GIVEN RECORDS:
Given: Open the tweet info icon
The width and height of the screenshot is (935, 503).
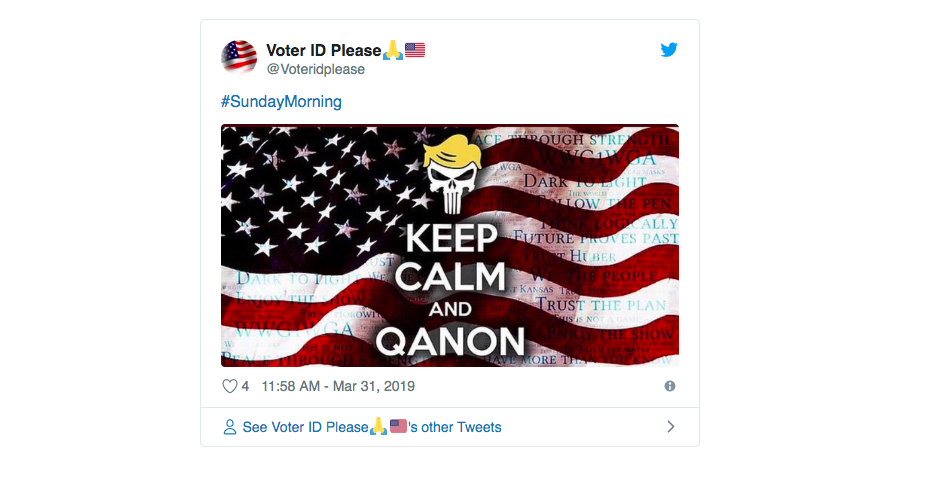Looking at the screenshot, I should click(x=670, y=386).
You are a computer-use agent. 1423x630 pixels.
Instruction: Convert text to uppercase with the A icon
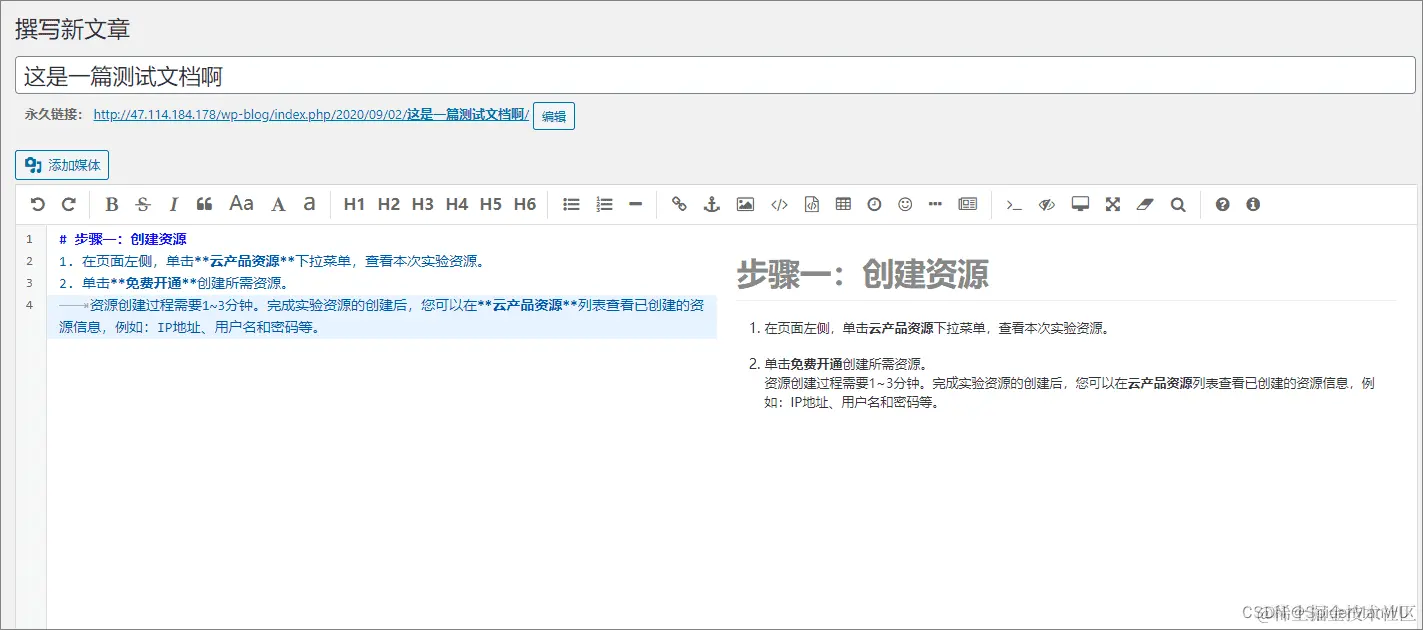tap(278, 204)
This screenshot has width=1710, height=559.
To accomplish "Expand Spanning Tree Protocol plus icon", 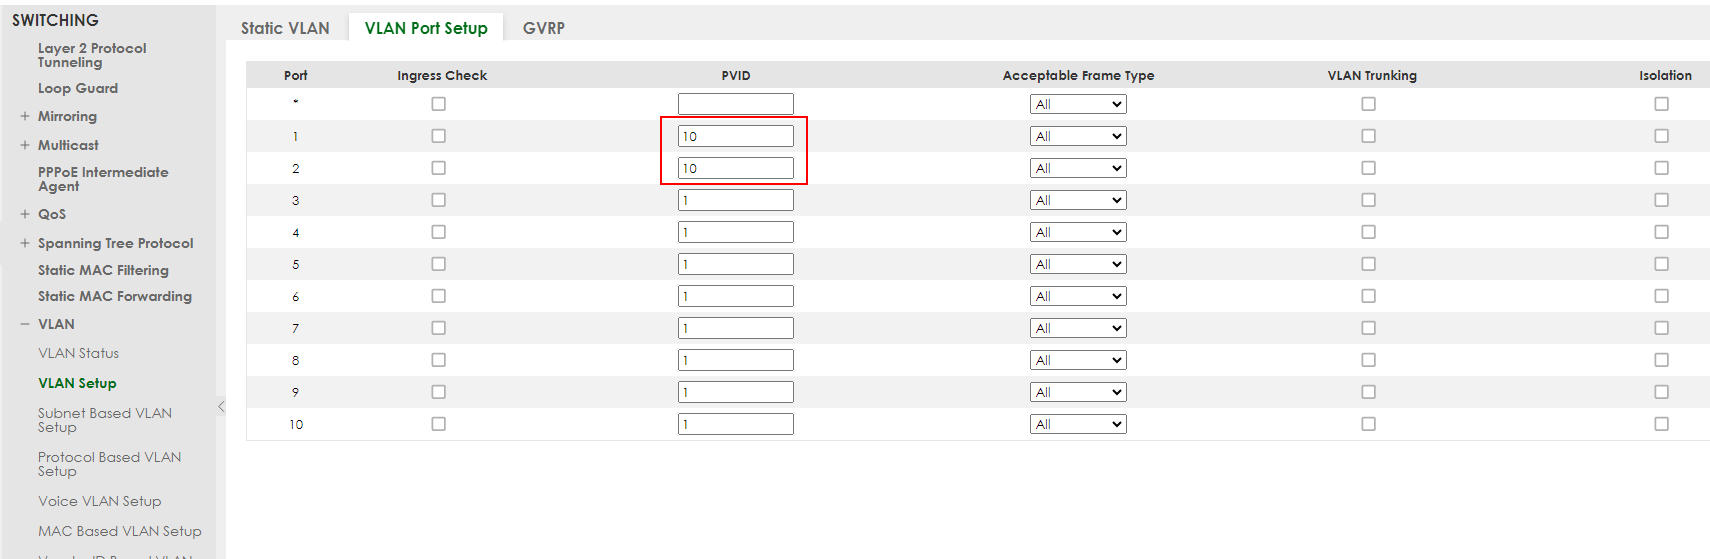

INSTRUCTION:
Rewrite every item above with each "icon" changed to "button" and nothing else changed, leaving out the pictures.

WRITTEN RESPONSE:
Given: Open the tweet info button
The width and height of the screenshot is (935, 503).
Looking at the screenshot, I should click(x=670, y=386).
You are a computer-use agent. 1423x630 pixels.
Instruction: Convert text to uppercase with the A button
tap(278, 204)
This screenshot has width=1710, height=559.
To accomplish "Expand Spanning Tree Protocol plus button", 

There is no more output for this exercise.